Once they catch on, the hands shoot up, the ideas get more hysterical (and sometimes disgusting), and laughter fills the room. The lesson is conveyed. Show, Don’t Tell.

So that’s a lot of what I’m doing this past week. Taking parts where I’ve told something about a character and writing new, brief scenes where we see that character in action. Really, it’s so basic that it’s almost embarrassing to admit.

In the previous manuscript, halfway through the book in Chapter 14, I wrote:

Jude considered himself a different kind of runner entirely. First of all, his father jogged; Jude ran. To Jude’s way of thinking, it was a big difference. His father was one of those old guys who stopped after his run, winded and panting, two fingers on his neck trying to find a pulse while his eyes stared at the watch on his wrist, counting the beats. Goofy, if you asked Jude. A lot of times, Jude headed out in just a pair of shorts. No shirt, no shoes, a barefoot runner in the ‘burbs. Nobody could say nothing, because Jude was faster than them all. He sometimes imagined himself as an old Indian messenger amongst the mesas, running till he found the next tribe somewhere over the rise. It was never about numbers for Jude. Not the distance traveled, nor the time it required. He ran for the love of it, like a colt in the grass.

Okay, I suppose that’s fine, and there’s a few nice phrases in there, some darlings I’ve come to like. Maybe there’s an image or two in there I’ll keep. But in thinking about the book as a whole, I needed to bring out that distinction sooner, allow the father to be present and alive. Show, don’t tell.

So I wrote a new scene and brought it all the way up to Chapter 5. Jude is back from his first day of work at Jones Beach. And we see the father. Note: My editor hasn’t seen a word of this, and it’s very likely to change significantly before I officially hand it in, so it’s possible this revision might not fly either. But here you go, folks, writing in the raw.

Jude stank of hamburger. He could barely stand it, the reek of cooked cow that clung to his clothes the whole bus ride home. He couldn’t wait to shower, rejoin the human race.

He saw his father out by the street in a cling-tight pair of black running shorts, stretching his Achilles tendon with one foot against the curb. Way more of dad’s butt than anybody needed to see.

“Hey, Jude,” his father greeted him. “I was just going out for a run.

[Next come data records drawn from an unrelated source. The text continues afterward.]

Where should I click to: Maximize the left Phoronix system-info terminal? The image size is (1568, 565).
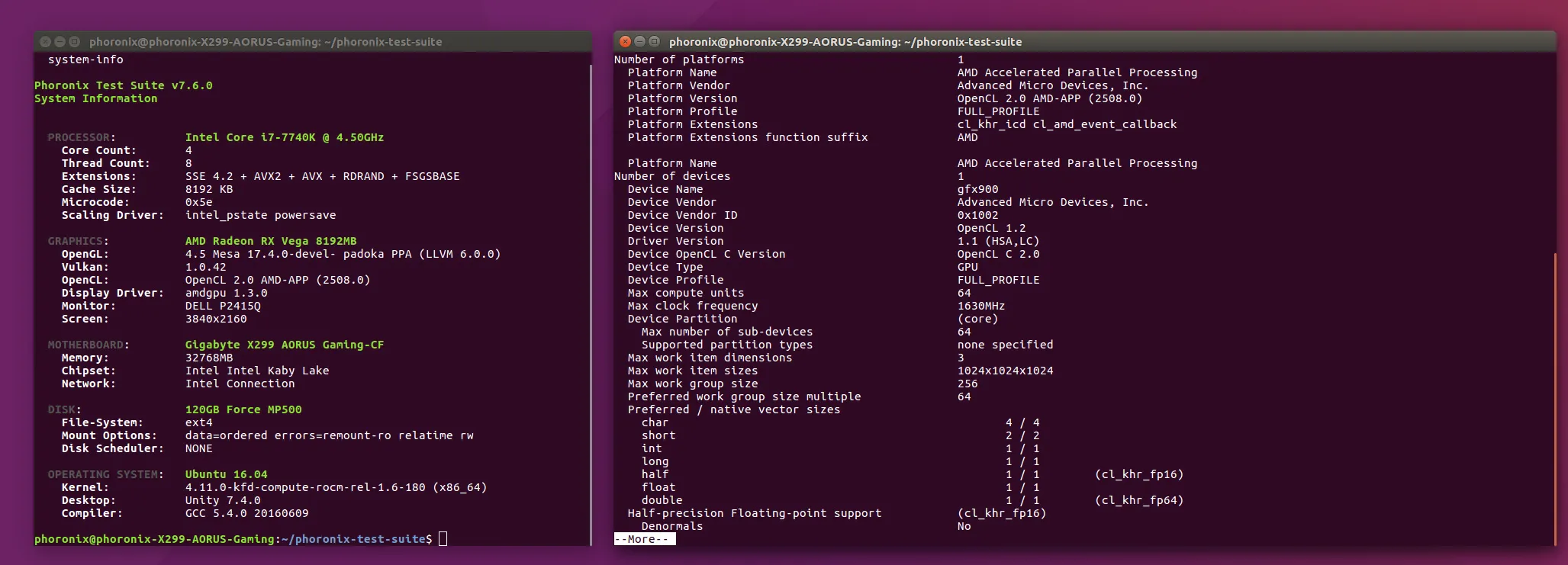point(74,41)
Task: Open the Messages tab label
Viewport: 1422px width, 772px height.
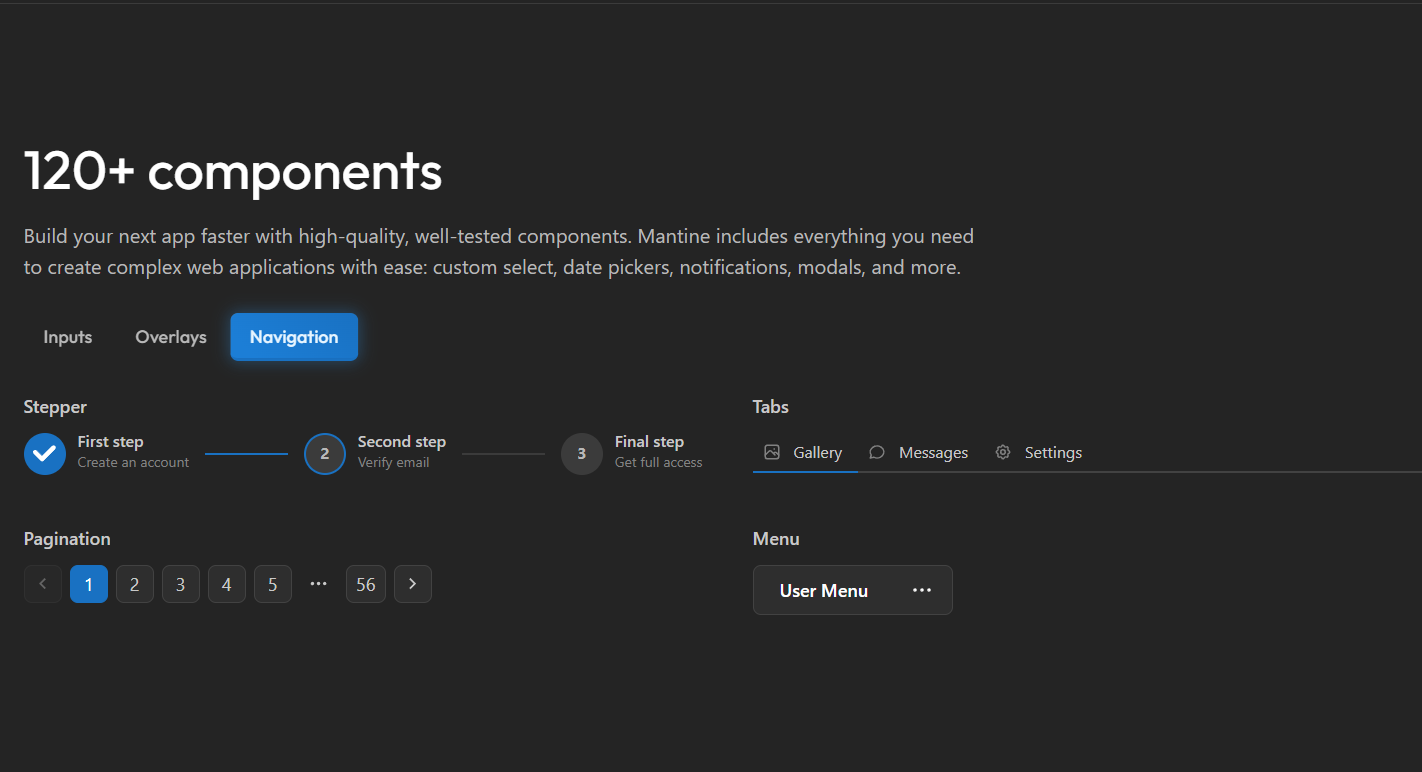Action: pos(933,453)
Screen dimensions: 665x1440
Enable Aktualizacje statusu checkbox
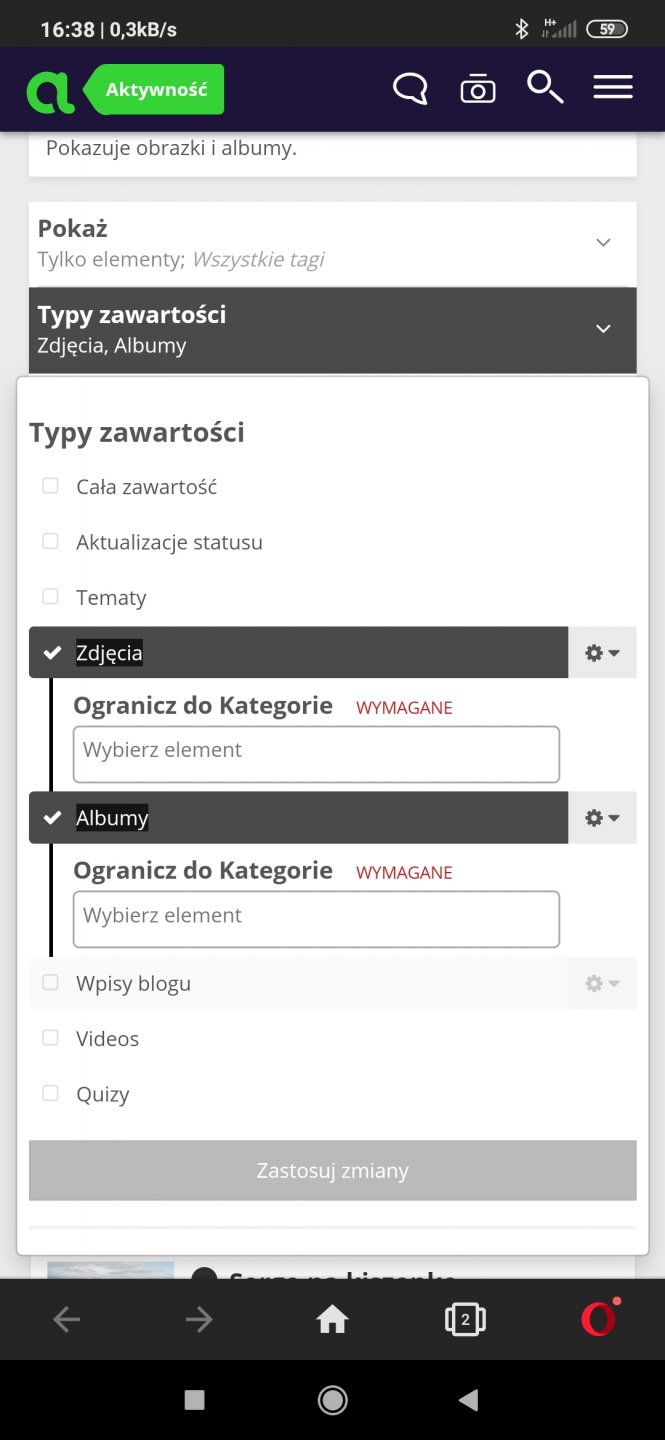coord(51,542)
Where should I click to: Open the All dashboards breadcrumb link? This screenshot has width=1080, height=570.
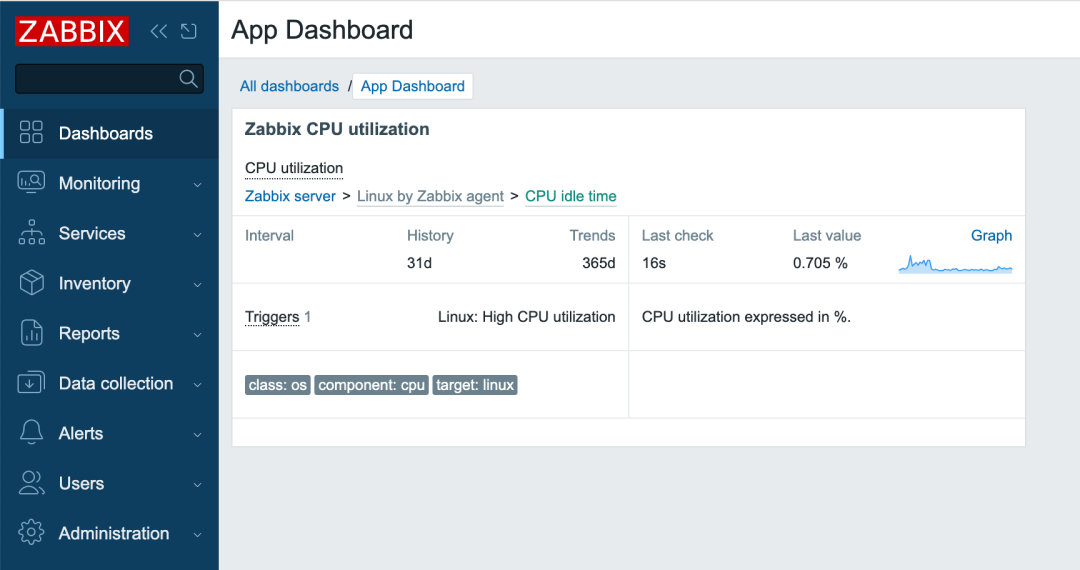click(289, 86)
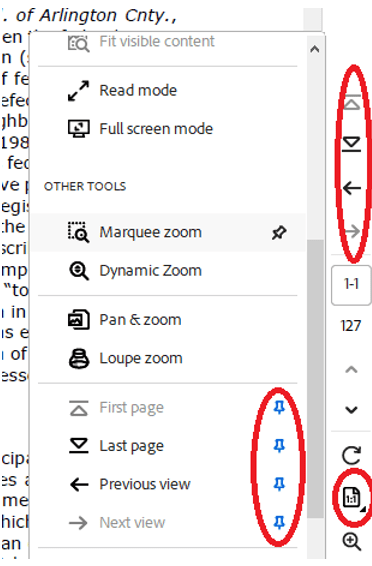Unpin Next view from the toolbar
Image resolution: width=372 pixels, height=566 pixels.
pos(279,522)
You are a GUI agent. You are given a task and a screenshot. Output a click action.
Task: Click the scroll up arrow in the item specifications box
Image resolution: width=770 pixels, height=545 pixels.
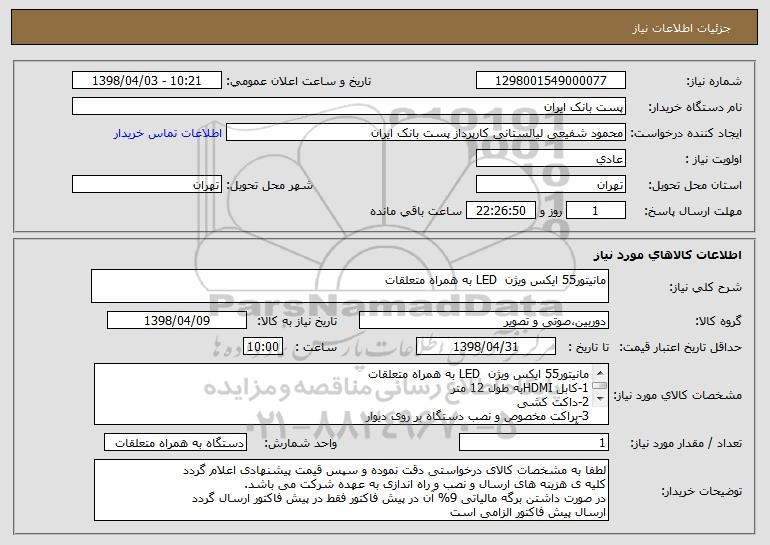point(599,372)
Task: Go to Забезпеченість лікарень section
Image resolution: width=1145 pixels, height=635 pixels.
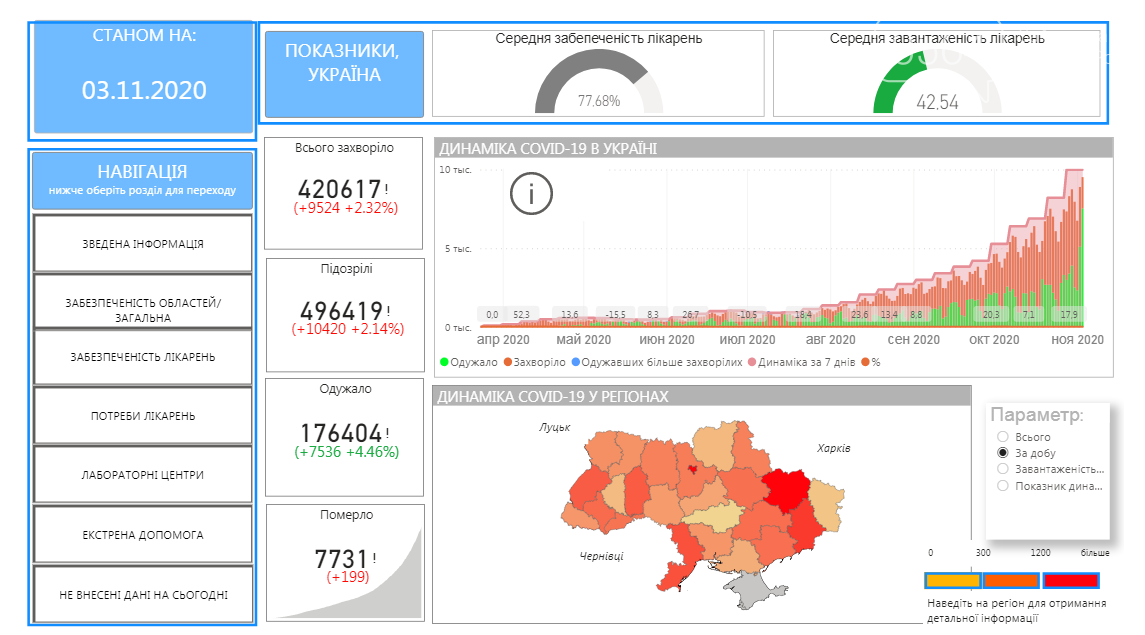Action: (143, 357)
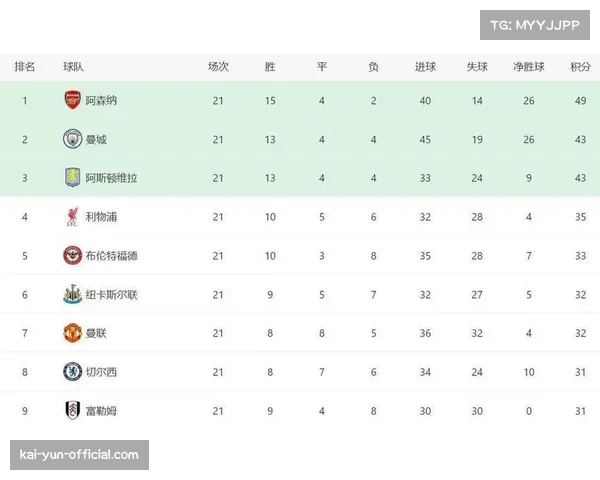This screenshot has width=600, height=480.
Task: Click the Arsenal club crest icon
Action: tap(72, 100)
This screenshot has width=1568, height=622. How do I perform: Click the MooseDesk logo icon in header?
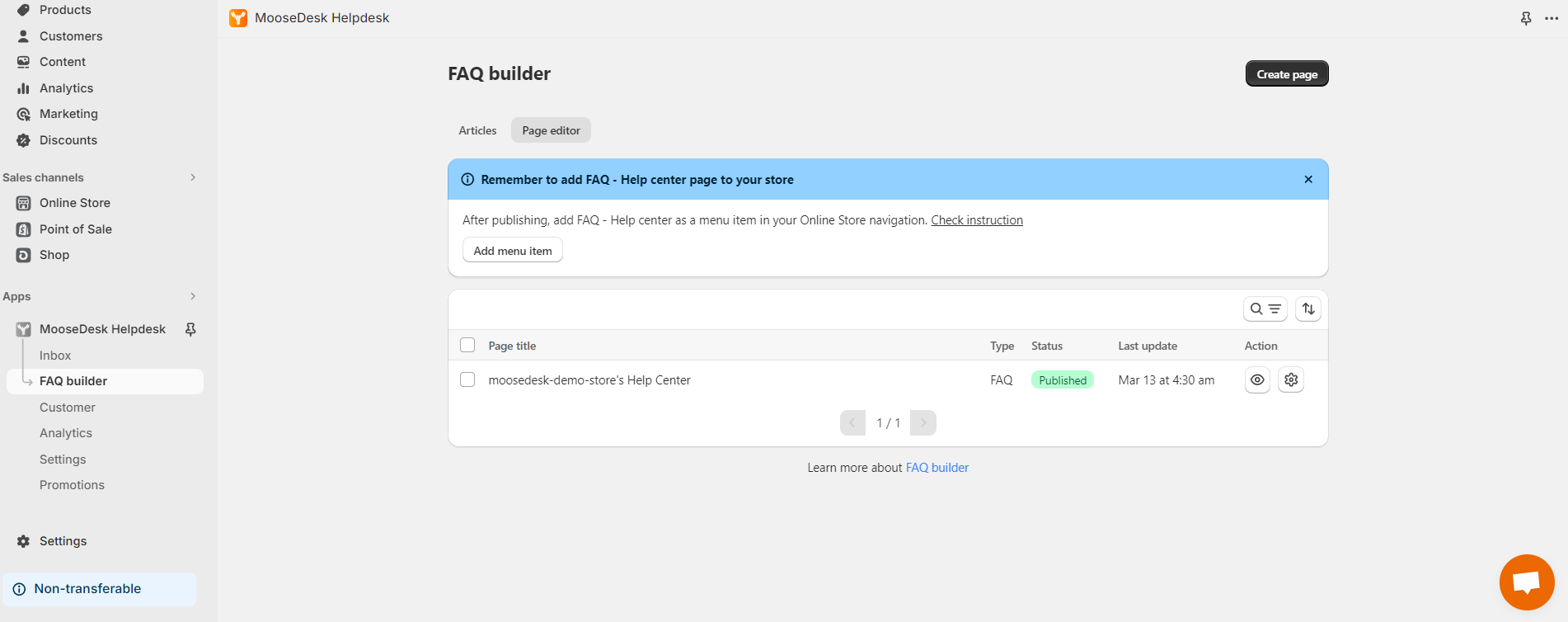point(238,18)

Want to join me?”

He always asked. Jude and his father hadn’t run together in years, but he always asked. And each time when Jude declined there was a lingering look of disappointment in his father’s eyes, a sag to his shoulders.

Jude pulled at the front of his sweat-stained shirt. Shook his head, “I’m too gross, can’t.”

Mr. Fox nodded as if he understood, and checked his sports watch. It was his new toy, a runner’s watch with all the latest features, heart rate monitor, pace alerts, session distance, GPS capability, the works. Jude’s father loved data, and as far as Jude was concerned, he did everything possible to suck the last ounce of joy out of jogging. Mr. Fox turned something as simple as going for a run into advanced mathematics, a middle-aged man still chasing his PBT (Personal Best Time). Even so, Jude had to admit it: the guy was in great shape.

“Mom inside?” Jude asked.

“Yes, um, she’s upstairs, resting,” Mr. Fox answered. “The heat, and –-“

“No worries,” Jude answered. “I ate at work.”

“Oh, hey, right. You worked today! How’d it go?”

“Pretty much okay. They gave me a paper hat.”

Jude kept the details to the bare minimum. He saw that his father only half-listened anyway. Mr. Fox brought two fingers to the carotid artery in his neck, lips moving slightly as he counted the pulse.

“Have a good run,” Jude said.

“I’m doing Bender Hill today. Five times up, five times down,” Mr. Fox announced. “Should be back in roughly sixty-five minutes.”

Yeah, roughly. Jude was halfway up the walk and gave no reply.